Copy each of the following rows word for word.

____

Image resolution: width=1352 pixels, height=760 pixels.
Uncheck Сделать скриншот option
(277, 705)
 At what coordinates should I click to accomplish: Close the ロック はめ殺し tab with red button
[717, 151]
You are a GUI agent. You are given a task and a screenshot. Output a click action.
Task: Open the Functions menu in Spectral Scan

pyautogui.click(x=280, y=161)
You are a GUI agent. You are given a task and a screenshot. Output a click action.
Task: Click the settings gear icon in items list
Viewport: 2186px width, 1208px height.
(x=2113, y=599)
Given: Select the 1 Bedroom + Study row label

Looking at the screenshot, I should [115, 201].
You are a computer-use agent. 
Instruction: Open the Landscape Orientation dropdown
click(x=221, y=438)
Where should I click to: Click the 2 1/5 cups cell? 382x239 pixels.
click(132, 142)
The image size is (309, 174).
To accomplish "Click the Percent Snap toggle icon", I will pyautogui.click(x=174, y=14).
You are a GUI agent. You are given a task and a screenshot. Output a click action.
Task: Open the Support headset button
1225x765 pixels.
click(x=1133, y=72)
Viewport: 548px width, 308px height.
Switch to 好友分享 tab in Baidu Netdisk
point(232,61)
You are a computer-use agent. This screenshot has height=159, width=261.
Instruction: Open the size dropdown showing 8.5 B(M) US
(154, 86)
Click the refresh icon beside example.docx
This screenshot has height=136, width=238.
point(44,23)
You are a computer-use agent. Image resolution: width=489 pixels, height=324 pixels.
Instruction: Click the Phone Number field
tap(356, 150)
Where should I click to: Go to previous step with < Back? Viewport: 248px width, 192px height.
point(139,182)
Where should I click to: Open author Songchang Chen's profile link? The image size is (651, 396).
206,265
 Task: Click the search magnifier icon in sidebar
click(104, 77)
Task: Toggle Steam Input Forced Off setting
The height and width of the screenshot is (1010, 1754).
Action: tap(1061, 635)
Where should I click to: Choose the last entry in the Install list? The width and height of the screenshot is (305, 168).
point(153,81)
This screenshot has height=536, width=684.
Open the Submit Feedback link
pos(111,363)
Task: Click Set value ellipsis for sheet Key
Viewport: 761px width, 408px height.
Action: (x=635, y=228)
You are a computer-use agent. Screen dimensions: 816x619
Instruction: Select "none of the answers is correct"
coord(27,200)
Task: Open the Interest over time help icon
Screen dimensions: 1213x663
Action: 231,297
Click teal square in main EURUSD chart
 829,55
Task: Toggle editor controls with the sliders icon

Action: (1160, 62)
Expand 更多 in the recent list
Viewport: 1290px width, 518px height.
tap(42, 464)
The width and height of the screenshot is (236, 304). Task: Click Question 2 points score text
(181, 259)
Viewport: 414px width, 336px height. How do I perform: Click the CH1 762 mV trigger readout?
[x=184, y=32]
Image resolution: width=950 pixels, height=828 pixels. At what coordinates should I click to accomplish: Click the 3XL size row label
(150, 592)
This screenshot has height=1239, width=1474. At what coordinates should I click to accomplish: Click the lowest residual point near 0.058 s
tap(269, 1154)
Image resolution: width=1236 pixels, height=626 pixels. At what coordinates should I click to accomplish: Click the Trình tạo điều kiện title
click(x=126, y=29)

____

The completed task:
Image resolution: width=1352 pixels, height=760 pixels.
Uncheck Сделать скриншот option
(277, 705)
 At what coordinates should I click to accomplish: Close the ロック はめ殺し tab with red button
[717, 151]
You are a GUI agent. You are given a task and a screenshot. Output a click action.
Task: Open the Functions menu in Spectral Scan

pyautogui.click(x=280, y=161)
You are a GUI agent. You are given a task and a screenshot. Output a click action.
Task: Click the settings gear icon in items list
Viewport: 2186px width, 1208px height.
(x=2113, y=599)
Given: Select the 1 Bedroom + Study row label

Looking at the screenshot, I should [115, 201].
You are a computer-use agent. 
Instruction: Open the Landscape Orientation dropdown
click(x=221, y=438)
Where should I click to: Click the 2 1/5 cups cell? 382x239 pixels.
click(132, 142)
The image size is (309, 174).
To accomplish "Click the Percent Snap toggle icon", I will pyautogui.click(x=174, y=14).
You are a GUI agent. You are given a task and a screenshot. Output a click action.
Task: Open the Support headset button
1225x765 pixels.
click(x=1133, y=72)
Viewport: 548px width, 308px height.
Switch to 好友分享 tab in Baidu Netdisk
point(232,61)
You are a computer-use agent. This screenshot has height=159, width=261.
Instruction: Open the size dropdown showing 8.5 B(M) US
(154, 86)
Click the refresh icon beside example.docx
This screenshot has height=136, width=238.
point(44,23)
You are a computer-use agent. Image resolution: width=489 pixels, height=324 pixels.
Instruction: Click the Phone Number field
tap(356, 150)
Where should I click to: Go to previous step with < Back? Viewport: 248px width, 192px height.
point(139,182)
Where should I click to: Open author Songchang Chen's profile link? The image size is (651, 396).
206,265
 Task: Click the search magnifier icon in sidebar
click(104, 77)
Task: Toggle Steam Input Forced Off setting
The height and width of the screenshot is (1010, 1754).
Action: tap(1061, 635)
Where should I click to: Choose the last entry in the Install list? The width and height of the screenshot is (305, 168).
point(153,81)
This screenshot has height=536, width=684.
Open the Submit Feedback link
pos(111,363)
Task: Click Set value ellipsis for sheet Key
Viewport: 761px width, 408px height.
Action: (x=635, y=228)
You are a computer-use agent. Screen dimensions: 816x619
Instruction: Select "none of the answers is correct"
coord(27,200)
Task: Open the Interest over time help icon
Screen dimensions: 1213x663
Action: 231,297
Click teal square in main EURUSD chart
 829,55
Task: Toggle editor controls with the sliders icon

Action: (1160, 62)
Expand 更多 in the recent list
Viewport: 1290px width, 518px height.
tap(42, 464)
The width and height of the screenshot is (236, 304). Task: Click Question 2 points score text
(181, 259)
Viewport: 414px width, 336px height. How do I perform: Click the CH1 762 mV trigger readout?
[x=184, y=32]
Image resolution: width=950 pixels, height=828 pixels. At what coordinates should I click to accomplish: Click the 3XL size row label
(150, 592)
This screenshot has height=1239, width=1474. At what coordinates should I click to accomplish: Click the lowest residual point near 0.058 s
tap(269, 1154)
Image resolution: width=1236 pixels, height=626 pixels. At what coordinates should I click to accomplish: Click the Trình tạo điều kiện title
click(x=126, y=29)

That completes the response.